## Begin Document extract

Similar clashes take place nearly every week, sometimes more often, on the Gaza border. What made this incident different was the arrival of an Israeli armoured force which tried to capture the bodies before the Palestinians gathered them.
Israel currently holds dozens of bodies of Palestinian fighters caught in and around Gaza over the past few years. They are being held as bargaining counters for bodies held by Hamas.
Although the tactic is not out of the ordinary for either side, the image of one of the Palestinian bodies being dangled by an Israeli armoured bulldozer inflamed passions inside Gaza.
On Sunday evening, the Islamic Jihad group began firing salvoes of rockets on Israeli communities near Gaza. The rockets, some of which were intercepted by the Iron Dome anti-missile system, did not cause any casualties.
Israel responded with air strikes on three Islamic Jihad — but not Hamas — positions in Gaza itself. But in a rare development Israel also claimed that it had attacked targets of the Islamic Jihad near Damascus
The Gaza salvoes continued throughout Monday. They ironically take place in a period when Israel and Hamas have reached agreements on “easing” the closure of Gaza, including an enlarged offshore fishing area, 2,000 new permits for individuals from Gaza to travel daily in Israel and an expansion of exports from the strip.
While Israel refers to those allowed to leave daily as “traders”, most of them are actually day labourers who work on farms, building sites and restaurants in nearby Israeli communities and towns.
The Israeli cabinet has approved an unofficial policy of trying to get as many salaries into the unemployment-stricken region to create a greater incentive for maintaining the calm.
In 2019, there were 350,000 movements through the Erez crossing to Israel and 40,000 tons of Gazan products, mainly fruit and vegetables, were exported, largely to the West Bank and Jordan. Attempts are now being made to enable exports to Europe as well.
But the obstacles to achieving an orderly long-term truce remain — and as they have been for years, they are mainly political. The Israeli government is loath to grant further concessions to Hamas as long as the movement holds the bodies of two Israeli soldiers and two Israeli civilians in Gaza.
Hamas is holding out for a larger prisoner deal and reluctant to openly confront Islamic Jihad and relinquish its own status as the main “resistance” movement to Israel.
The fact that all this is happening on the eve of a critical election for the Netanyahu government only makes things more difficult for the Israeli side.
Israeli Prime Minister Benjamin Netanyahu said on Monday that “if there isn’t a total cessation (of rockets), we will be forced to implement a much wider campaign we have prepared.”
But the last thing he wants is to go to the polls in a week while rockets are still falling on Israelis around Gaza.
His defence minister Naftali Bennett was more frank during a visit to Sderot where he said: “we’re heading to a ceasefire, it’s complex to embark on a wide campaign a week before the election.”
As the rockets fell on Sderot and neighbouring communities, the crossings remained open, “traders” and shipments of produce went in and out, and the Egyptians, the United Nations and Hamas scrambled to try and get the Islamic Jihad leaders to agree to a ceasefire.

## End Document extract

According to the report on the Gaza border, where were most of the Gazan products exported in 2019 sent?

## Begin Given data

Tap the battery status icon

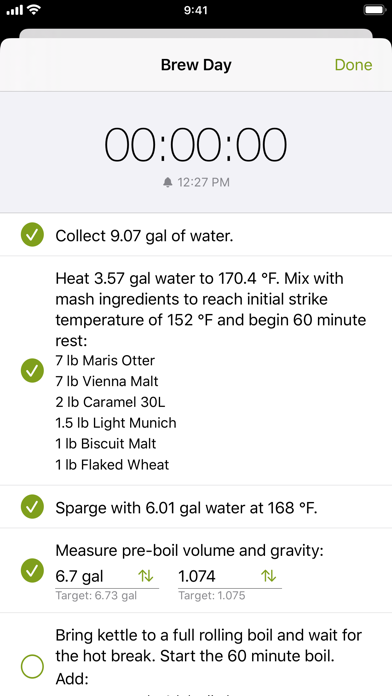tap(374, 10)
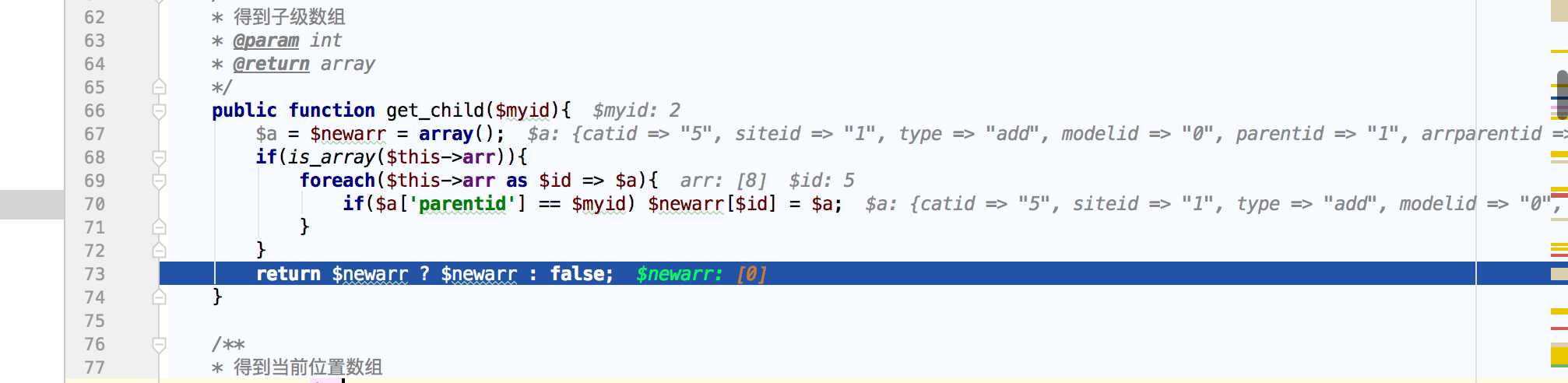Click the arr: [8] inline hint on line 69

click(723, 181)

## End Given data

**Exercise result**
Largely to the West Bank and Jordan.